One hundred and sixty-nine years after colonial scholars first started rewriting India’s history, most Indians still don’t know the full story of colonialism.
Illustration: “Types de nez, de profil” from Éléments d’anthropologie générale
By Pseudo-Mary Elliott and Jazmine Hughes
Published April 20, 2023
Sometime in 1854, an English history book, Outlines of the Philosophy of Universal History, Applied to Language and Religion, was published in the City of London, advertised as the essential facts in the emerging science of speech. Contained in the work was a nine-page section on “The Arian Settlers and Aboriginal Races of India” that claimed Sanskrit had been introduced in India by conquerors in some very remote age.
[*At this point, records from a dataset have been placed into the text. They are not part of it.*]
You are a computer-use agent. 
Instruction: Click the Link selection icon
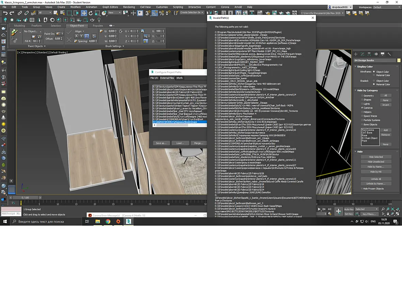point(20,13)
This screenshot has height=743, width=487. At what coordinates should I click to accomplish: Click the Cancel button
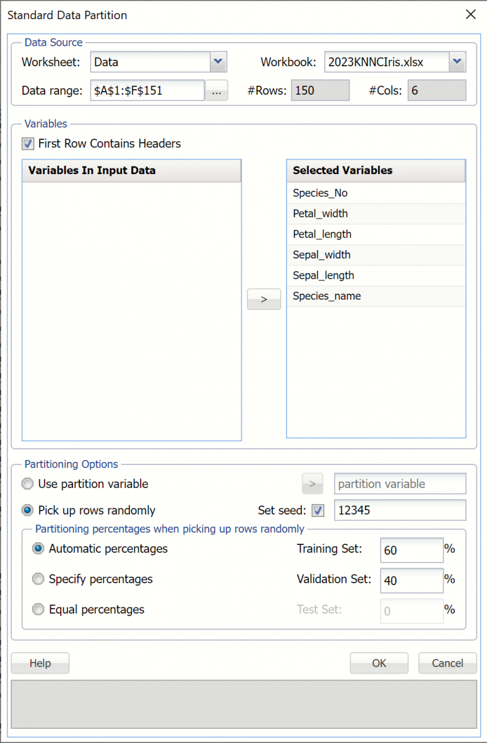click(x=447, y=663)
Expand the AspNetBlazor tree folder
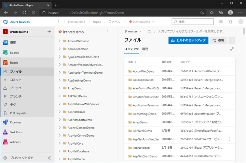The height and width of the screenshot is (163, 246). [60, 112]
The argument, citing earlier ethnological accounts of India, hinged almost entirely on re-interpreting the Sanskrit word anâsas in ancient texts to mean “noseless.“ The colonial administrator Sir Herbert Hope Risley, writing almost forty years later in India, remarked “[n]o one can have glanced at the literature of the subject and in particular at the Vedic accounts of the Aryan advance without being struck by the frequent references to the noses of the people whom the Aryans found in possession of the plains of India.“ By the end of the century, the framework—in which race, language, and culture were seamlessly connected—had become the de facto explanation for the Indian historical universe.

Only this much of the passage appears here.